- What is being asked -
With pictures excluded, repeat exactly the lines from the one containing "Task: Click the move row to bottom icon" through the last line of the material below.

- Data extracts -
________________________

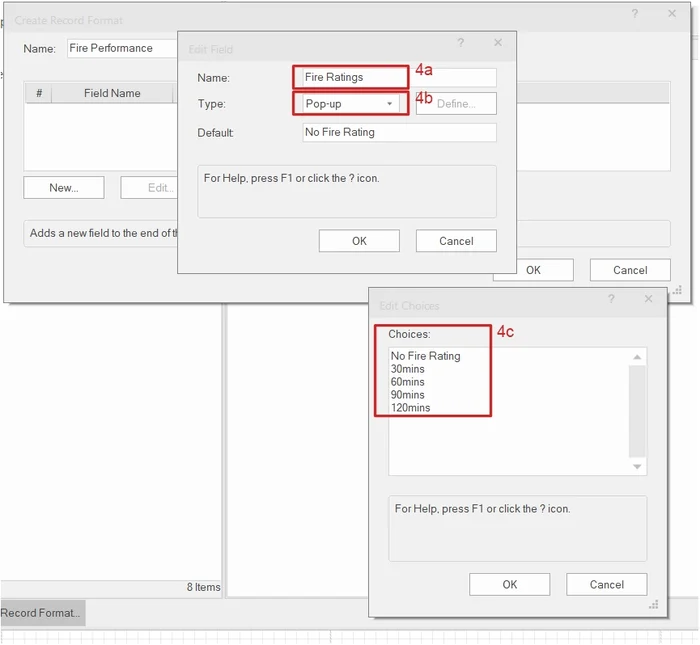This screenshot has height=645, width=700.
Task: Click the Field Name column header
Action: point(112,93)
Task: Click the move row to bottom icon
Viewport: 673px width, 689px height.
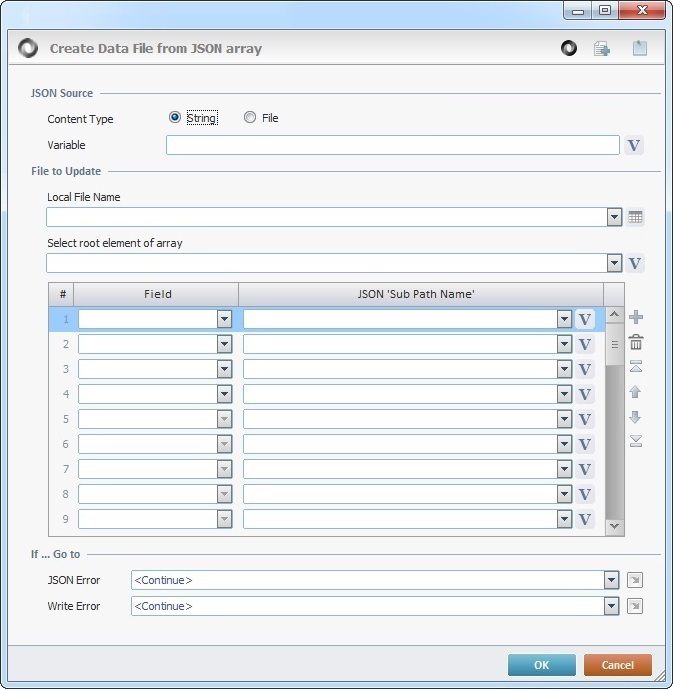Action: 635,441
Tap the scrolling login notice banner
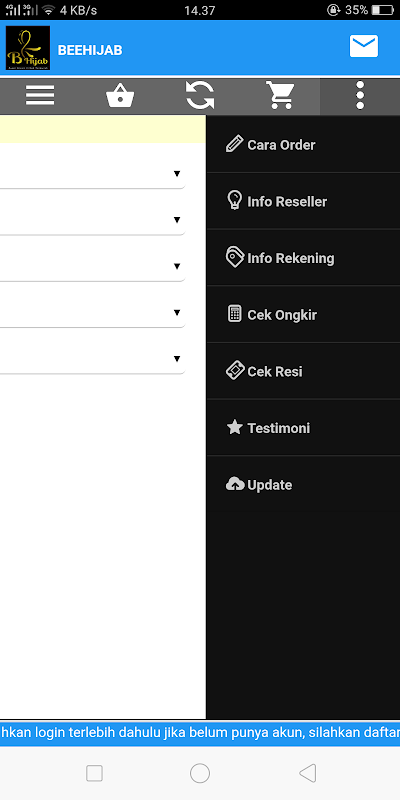Image resolution: width=400 pixels, height=800 pixels. pos(200,733)
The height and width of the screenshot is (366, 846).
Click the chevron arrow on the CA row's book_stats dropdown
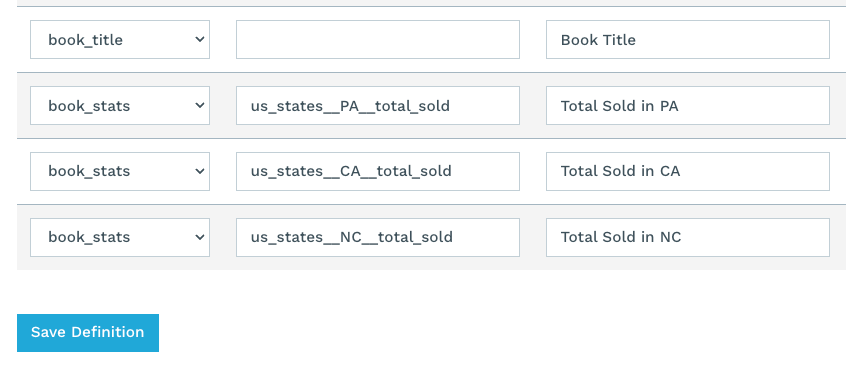[200, 171]
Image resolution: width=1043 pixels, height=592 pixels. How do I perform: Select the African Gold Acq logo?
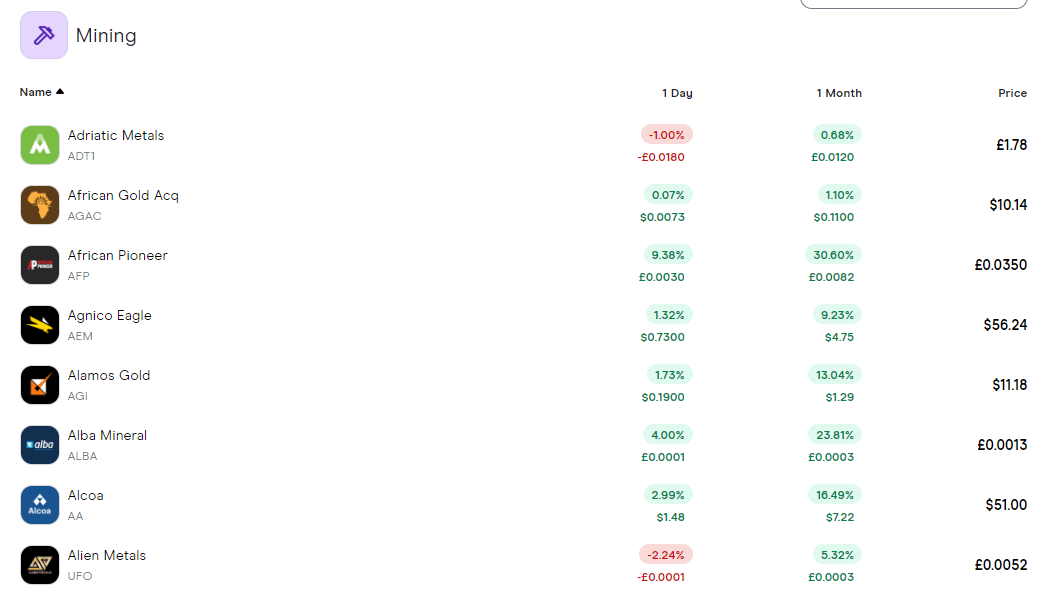(40, 205)
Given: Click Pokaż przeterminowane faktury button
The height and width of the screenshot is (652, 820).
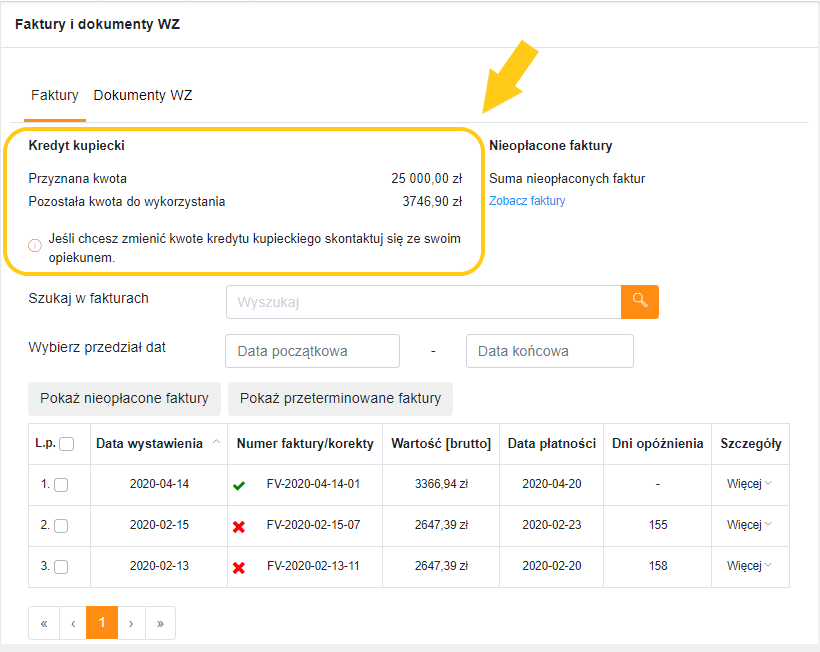Looking at the screenshot, I should [340, 398].
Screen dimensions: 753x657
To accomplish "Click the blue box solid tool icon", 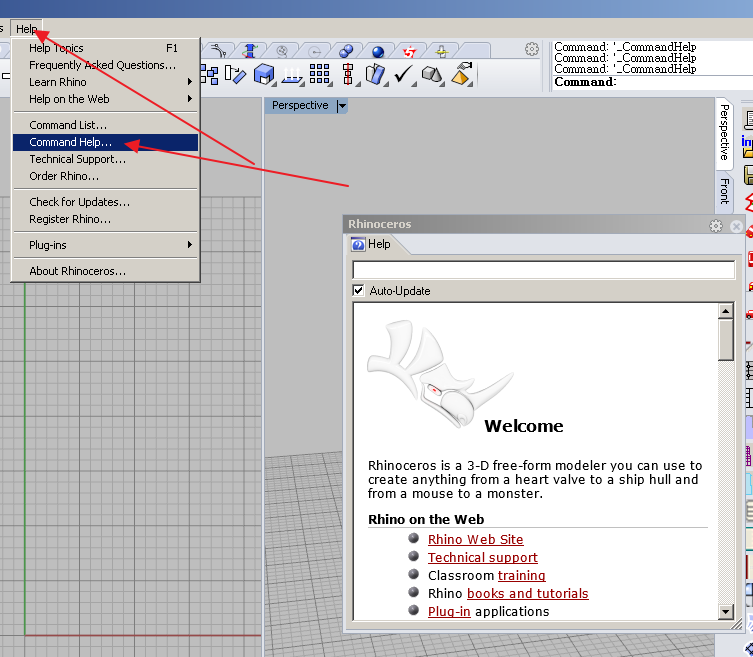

________________________

- Exercise result -
Task: Click the move row to bottom icon
Viewport: 673px width, 689px height.
Action: 635,441
Tap the scrolling login notice banner
Image resolution: width=400 pixels, height=800 pixels. pos(200,733)
The height and width of the screenshot is (366, 846).
Click the chevron arrow on the CA row's book_stats dropdown
[200, 171]
Image resolution: width=1043 pixels, height=592 pixels. How do I perform: Select the African Gold Acq logo?
(40, 205)
Given: Click Pokaż przeterminowane faktury button
The height and width of the screenshot is (652, 820).
Looking at the screenshot, I should [340, 398].
Screen dimensions: 753x657
To accomplish "Click the blue box solid tool icon", 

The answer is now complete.